No matter how honest and faithful you are in paying your taxes, you may find yourself in a situation wherein you no longer have the capability of doing so. When this happens, you can ask for help from the IRS and they might be able to grant you an uncollectible status and will suspend collection efforts against you. This doesn’t mean that you no longer have to pay for your taxes. It implies that your past due taxes would be deferred and will still be asked from you but at a later time. You can take advantage of this situation to reorganize your finances in order to qualify for a more long term resolution in the future.
Uncollectible status can be granted if a taxpayer can prove that they are unable to pay the back taxes and meet the necessary expense test. This test is defined as expenses that are necessary to provide for a taxpayer’s (and his or her family’s) health and welfare and/or production of income.

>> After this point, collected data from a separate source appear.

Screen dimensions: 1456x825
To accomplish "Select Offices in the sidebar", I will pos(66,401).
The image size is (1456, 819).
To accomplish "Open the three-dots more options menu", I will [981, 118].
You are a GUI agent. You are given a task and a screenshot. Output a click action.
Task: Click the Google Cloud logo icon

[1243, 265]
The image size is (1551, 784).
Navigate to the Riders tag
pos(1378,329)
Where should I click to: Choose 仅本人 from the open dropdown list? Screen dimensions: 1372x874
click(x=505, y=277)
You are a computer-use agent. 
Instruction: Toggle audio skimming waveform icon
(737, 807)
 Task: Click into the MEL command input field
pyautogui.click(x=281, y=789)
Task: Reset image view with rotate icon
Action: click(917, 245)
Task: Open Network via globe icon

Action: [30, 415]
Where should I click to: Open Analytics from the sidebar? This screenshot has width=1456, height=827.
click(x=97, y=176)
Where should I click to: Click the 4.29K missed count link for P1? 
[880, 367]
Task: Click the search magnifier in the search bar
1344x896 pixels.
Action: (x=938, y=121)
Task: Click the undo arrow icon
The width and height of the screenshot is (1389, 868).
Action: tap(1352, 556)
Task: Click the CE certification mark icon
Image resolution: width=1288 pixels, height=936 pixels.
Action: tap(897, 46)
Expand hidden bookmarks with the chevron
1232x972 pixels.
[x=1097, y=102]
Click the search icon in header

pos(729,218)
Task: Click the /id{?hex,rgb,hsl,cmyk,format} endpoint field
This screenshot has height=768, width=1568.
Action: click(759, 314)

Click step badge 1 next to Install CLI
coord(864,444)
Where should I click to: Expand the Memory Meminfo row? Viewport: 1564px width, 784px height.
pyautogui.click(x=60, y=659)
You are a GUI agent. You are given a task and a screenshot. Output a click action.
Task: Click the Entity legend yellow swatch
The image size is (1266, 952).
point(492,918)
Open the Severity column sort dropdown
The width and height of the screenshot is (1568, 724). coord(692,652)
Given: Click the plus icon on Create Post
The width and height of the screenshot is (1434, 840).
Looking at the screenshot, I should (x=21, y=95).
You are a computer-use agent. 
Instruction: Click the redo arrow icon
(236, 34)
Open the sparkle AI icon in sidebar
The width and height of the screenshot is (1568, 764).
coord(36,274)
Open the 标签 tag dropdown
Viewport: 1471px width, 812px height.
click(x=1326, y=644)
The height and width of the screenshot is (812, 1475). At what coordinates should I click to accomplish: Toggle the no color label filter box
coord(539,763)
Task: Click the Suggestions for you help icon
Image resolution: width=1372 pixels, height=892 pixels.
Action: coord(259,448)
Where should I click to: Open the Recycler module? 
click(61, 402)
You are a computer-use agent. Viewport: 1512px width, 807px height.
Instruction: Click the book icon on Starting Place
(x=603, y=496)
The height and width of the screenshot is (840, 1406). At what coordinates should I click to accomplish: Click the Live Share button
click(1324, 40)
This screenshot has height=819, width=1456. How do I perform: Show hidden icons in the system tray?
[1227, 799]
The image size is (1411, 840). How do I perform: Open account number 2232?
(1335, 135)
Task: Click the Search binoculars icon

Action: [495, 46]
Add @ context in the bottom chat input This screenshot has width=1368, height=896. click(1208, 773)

Do You Qualify for Uncollectible Status?
How Long Can I Qualify For?
As mentioned, this exemption is not permanent. The status can is reviewed on a yearly basis upon filing your return. Contact a Tax Professional at BC Tax for additional assistance and information on determining and qualifying for uncollectible status.
Do you qualify for penalty relief or an Abatement of Penalties?
You would think that it would be an easy task to just call up the IRS receive money back that you have paid toward those costly penalties, once you have paid your past due taxes or if they were accrued due to circumstances outside your control, however it is a long and lengthy process, but if done correctly, can be done successfully.
Abatements can be granted if the taxes were caused by circumstances that resulted to several problems affecting your finances. Here are some instances wherein you can qualify:
Incarceration – If the taxpayer has been incarcerated or imprisoned, it can cause him/her to lose the capability of paying taxes.
Employment Problems – If you are unemployed or the industry you are working with is under recession, it can cause you to have insufficient or no income and can qualify for the hardship status.
Death or Health Issues – If you have had a family member that you were caring for pass away or if you yourself are experiencing medical problems and your medical expenses are consuming your income, this can be a reason to receive relief from penalties. In some cases, taxpayers are under terminal illness or extreme medical condition and IRS considers these situations.
Spousal Relations – When you face marital problems such as divorce, it can result in hardship since your income will decrease, your expenses for legal help might increase and your time that you can use to gain income will be consumed to resolve your issue.
Pregnancy and Other Child Related Issues – Pregnancy, or special education needs, can result in the taxpayer or the spouse to stop working thus limiting source of income.
Other Financial Crisis or Natural Disaster – Financial crisis or loss can be used as a reason for exemption. Some situations include casualty loss from accidents and calamities such as fire or floods, or even market losses and increased mortgage payments.